An agency spokesperson insisted that the organization is using “every mechanism available under [existing regulations] to speed the contract award process,” and noted that BARDA has been able to award up to $750,000 grants within 12 days.
The mission of BARDA’s scientists is to set out to identify promising targets, offer federal funding, and then provide free consultations with engineers, chemists, and regulatory experts.
To its credit, BARDA already has a hand in some of industry’s splashiest Covid-19 projects. It is pouring millions into Johnson & Johnson’s Covid-19 vaccine research, helping Moderna Therapeutics prepare for late stage clinical trials of its potential Covid-19 vaccine, and offering advice to help device companies get their Covid-19 tests through the Food and Drug Administration’s emergency clearance process.

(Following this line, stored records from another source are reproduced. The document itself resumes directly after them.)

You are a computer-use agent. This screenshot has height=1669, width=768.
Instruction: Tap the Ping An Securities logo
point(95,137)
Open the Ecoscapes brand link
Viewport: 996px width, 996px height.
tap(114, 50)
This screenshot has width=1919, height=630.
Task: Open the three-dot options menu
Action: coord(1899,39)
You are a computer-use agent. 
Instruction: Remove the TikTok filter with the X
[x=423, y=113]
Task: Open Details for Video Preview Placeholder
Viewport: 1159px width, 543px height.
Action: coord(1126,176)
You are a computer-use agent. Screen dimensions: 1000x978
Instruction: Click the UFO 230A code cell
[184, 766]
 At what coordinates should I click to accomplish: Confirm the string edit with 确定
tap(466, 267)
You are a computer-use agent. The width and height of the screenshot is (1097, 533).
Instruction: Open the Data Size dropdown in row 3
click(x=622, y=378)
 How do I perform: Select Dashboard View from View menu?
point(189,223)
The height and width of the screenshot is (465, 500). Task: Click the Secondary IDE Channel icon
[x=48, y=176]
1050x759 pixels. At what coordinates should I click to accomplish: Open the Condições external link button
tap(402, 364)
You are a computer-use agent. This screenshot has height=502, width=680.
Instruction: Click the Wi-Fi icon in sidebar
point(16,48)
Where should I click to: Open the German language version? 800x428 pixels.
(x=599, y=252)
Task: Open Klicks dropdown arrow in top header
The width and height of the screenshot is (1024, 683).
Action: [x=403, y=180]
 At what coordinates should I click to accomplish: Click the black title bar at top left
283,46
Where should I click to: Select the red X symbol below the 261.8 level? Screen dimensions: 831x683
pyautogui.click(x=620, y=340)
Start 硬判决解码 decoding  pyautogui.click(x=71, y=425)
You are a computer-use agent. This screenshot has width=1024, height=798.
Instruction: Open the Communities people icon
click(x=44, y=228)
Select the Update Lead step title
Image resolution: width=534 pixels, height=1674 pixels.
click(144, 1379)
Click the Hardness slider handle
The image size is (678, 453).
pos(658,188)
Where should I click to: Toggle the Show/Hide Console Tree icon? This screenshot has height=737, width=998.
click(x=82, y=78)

BARDA is, as some staffers put it, the closest thing the government has to a venture capital firm.
Indeed, like a venture capital firm, BARDA doles out funding and advice to biotech companies trying to push a product through the FDA approval process. BARDA’s longtime director, Rick Bright, talks like a venture capitalist, too. He speaks frequently of BARDA’s role in bridging the “valley of death,” the dearth of funding that often keeps promising developments from proceeding into late stage trials.
BARDA even holds its own annual version of the pitch fests that have become wildly popular among venture capitalists. Companies swarm the event to vie for the opportunity to give a “lightning talk,” as BARDA calls the pitches for funding.
The agency was created in 2006 in response to the 2001 anthrax attack, when envelopes of the bacteria were mailed to major news organizations and lawmakers, killing five and infecting 17. It’s the brainchild of Sen. Richard Burr (R-N.C.) and his staffer at the time, Dr. Robert Kadlec, who currently serves as the assistant secretary for preparedness and response, the Health and Human Services official with oversight over BARDA.
Its creation was not without controversy: Science groups publicly warned that BARDA would duplicate existing efforts run out of the Department of Defense, and they feared the office’s contracts would be shrouded in secrecy.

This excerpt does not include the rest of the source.